クロスユーの入会金と年会費は、従業員301人以上の企業の「特別会員A」の場合はそれぞれ5万円と25万円。従業員300人以下、または非営利団体等の「特別会員B」の場合はそれぞれ2万円と6万円。個人を対象とする「特別会員C」の場合は入会金が2000円と5000円となる。
三井不動産は宇宙産業への後押しを通じて、同社が再開発を進める東京日本橋地区に活性化につなげる。日本橋地区は1999年に東急百貨店日本橋店が閉店するなど「一時は寂しい街になっていた」(植田氏)という。そこで三井不動産は2004年3月、東急百貨店跡地での「COREDO日本橋」の開業を皮切りに、「日本橋再生計画」と銘打つ大規模再開発に乗り出した。
日本橋再生計画において三井不動産は、将来有望な産業の発展を支援し、あわせて社会課題の解決に貢献する「産業創造」を重点テーマとして掲げている。日本橋地区は歴史的な経緯から製薬会社が多く立地するため、まずライフサイエンス分野の産業創造に注力。産官学一体となったオープンプラットフォームである「LINK-J」を2016年に設立している。
そして、2019年からの「日本橋再生計画第3ステージ」では、新たな産業創造のテーマとして「宇宙」に着目。宇宙ビジネス活性化促進プロジェクト「X-NIHONBASHI」を始動させた。クロスユーはその最新の取り組みとなる。
会見には三井不動産で代表取締役社長を務める菰田正信氏も登壇。リモートワークの重要性を認めつつも「新しい人間関係を構築したり、互いの発想をぶつけ合いながらイノベーションにつなげるには、リアルな場に集まるのが不可欠」と述べ、クロスユーの設立の意義を強調した。

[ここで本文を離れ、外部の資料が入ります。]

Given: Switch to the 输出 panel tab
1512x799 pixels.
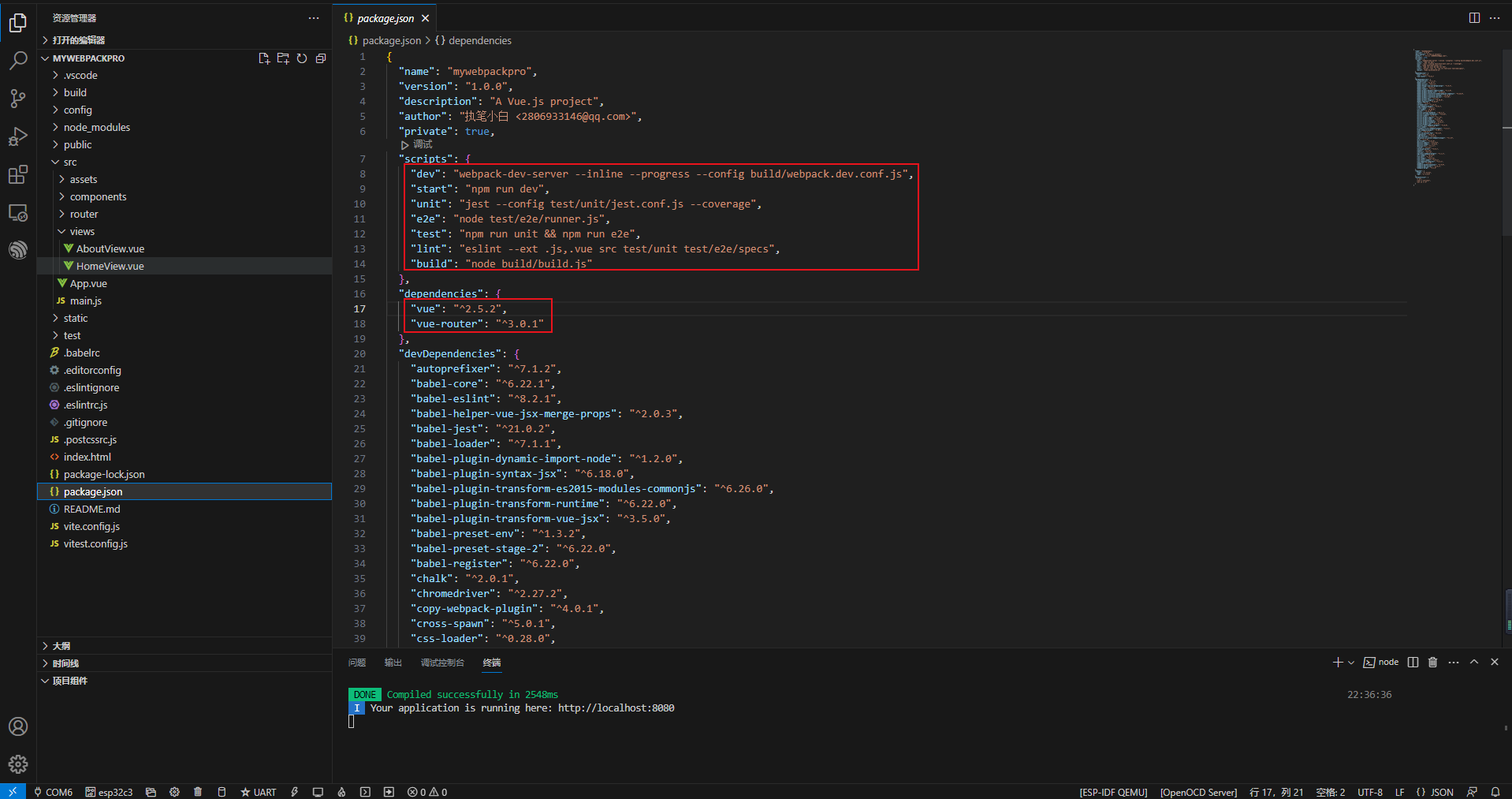Looking at the screenshot, I should pyautogui.click(x=393, y=663).

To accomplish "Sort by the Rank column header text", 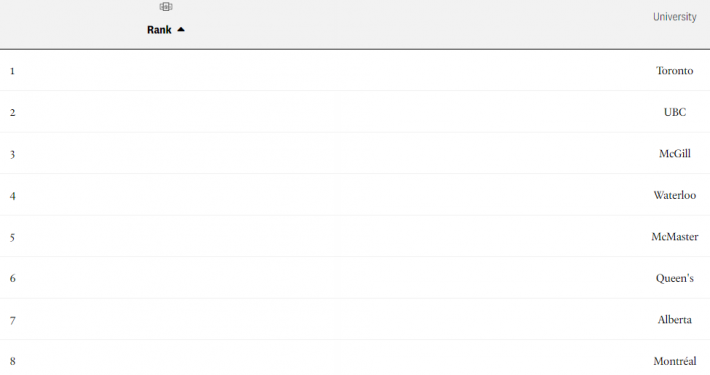I will coord(159,30).
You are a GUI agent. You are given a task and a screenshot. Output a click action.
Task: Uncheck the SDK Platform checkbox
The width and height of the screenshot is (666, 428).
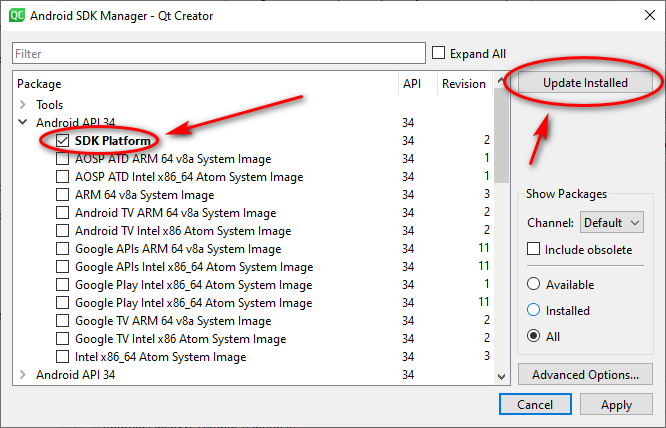pos(63,141)
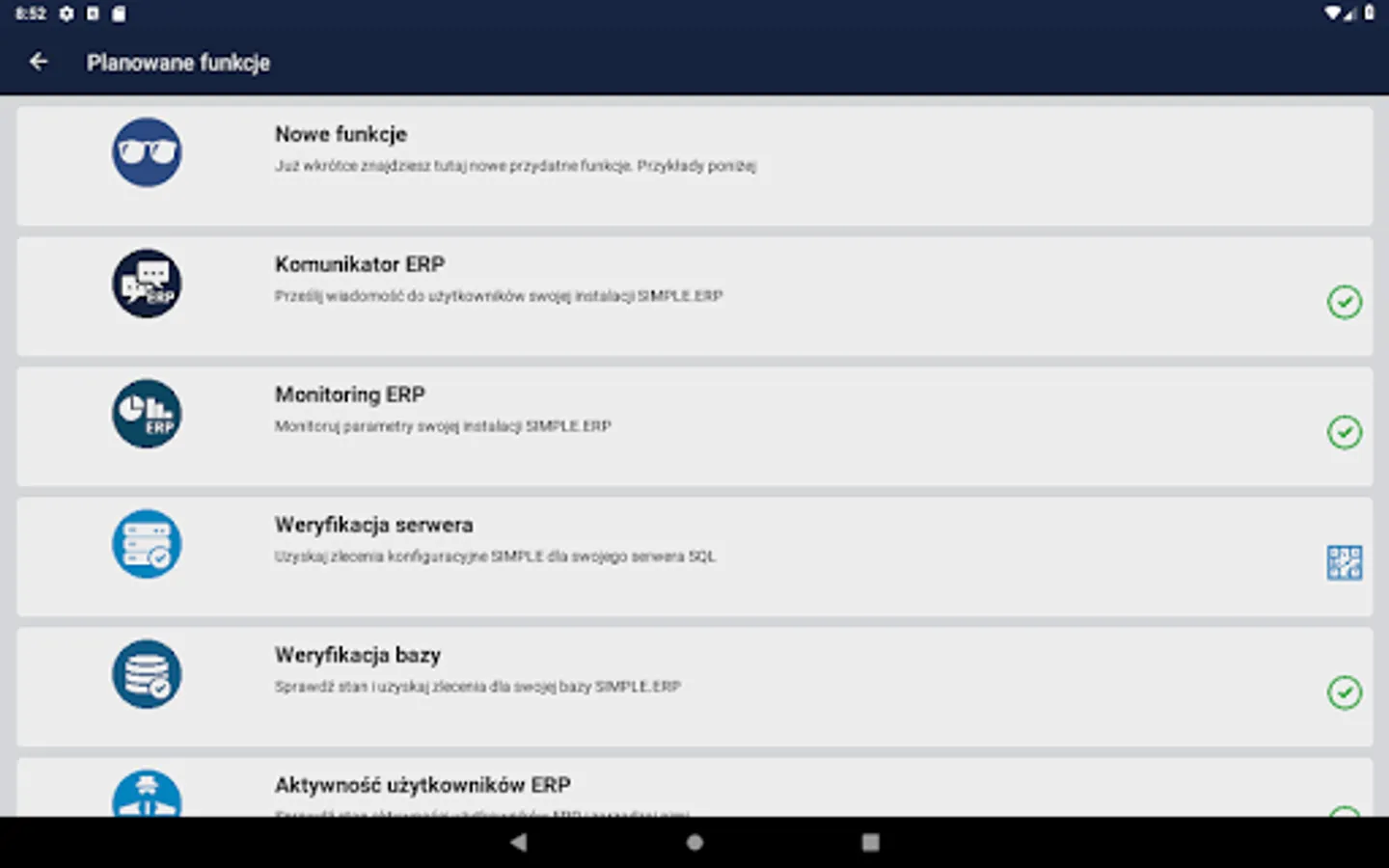Select the Monitoring ERP heading

(350, 394)
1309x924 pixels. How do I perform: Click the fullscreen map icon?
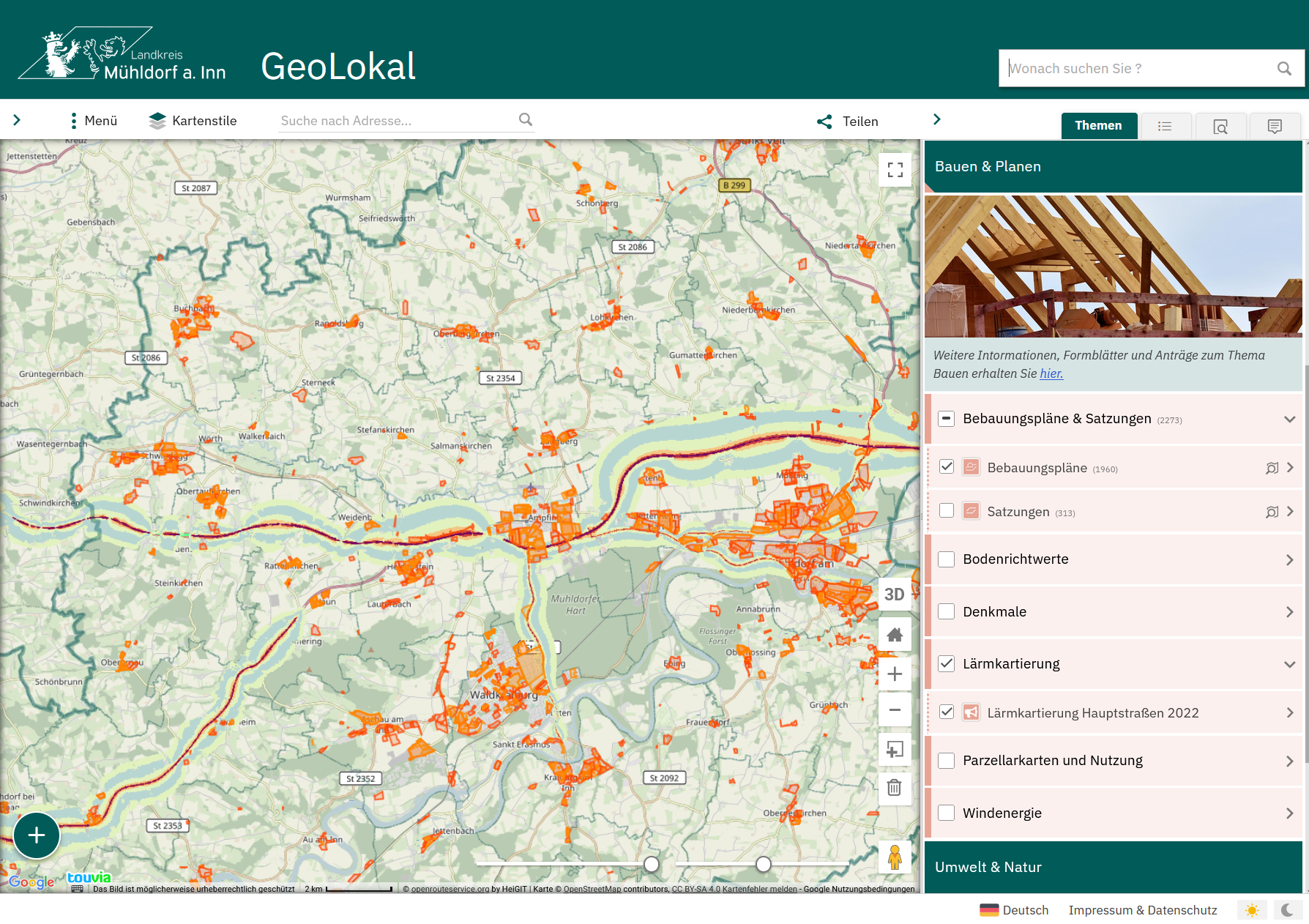[895, 171]
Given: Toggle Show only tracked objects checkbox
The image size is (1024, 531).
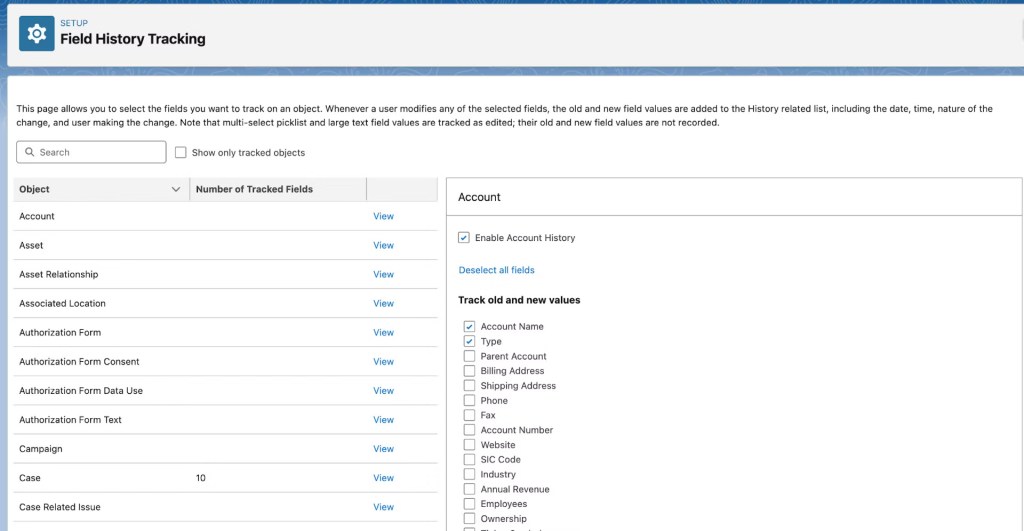Looking at the screenshot, I should tap(181, 152).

また、三井不動産の取締役専務執行役員で、クロスユーの専務理事を務める植田俊氏は「江戸時代より五街道の起点だった日本橋から、6本目の街道を宇宙に繋げる」「イノベーションを不動産のプラットフォーマーとして支えていきたい」と意気込んだ。
さらに、クロスユーの理事を務める中須賀真一氏は「日本の宇宙産業発展のためには非宇宙企業との連携強化が重要」とコメントした。
記者会見にはJAXAで理事長を務める山川宏氏も登壇。日本橋を拠点としたオープンイノベーションの取り組みであるクロスユーに期待を寄せた。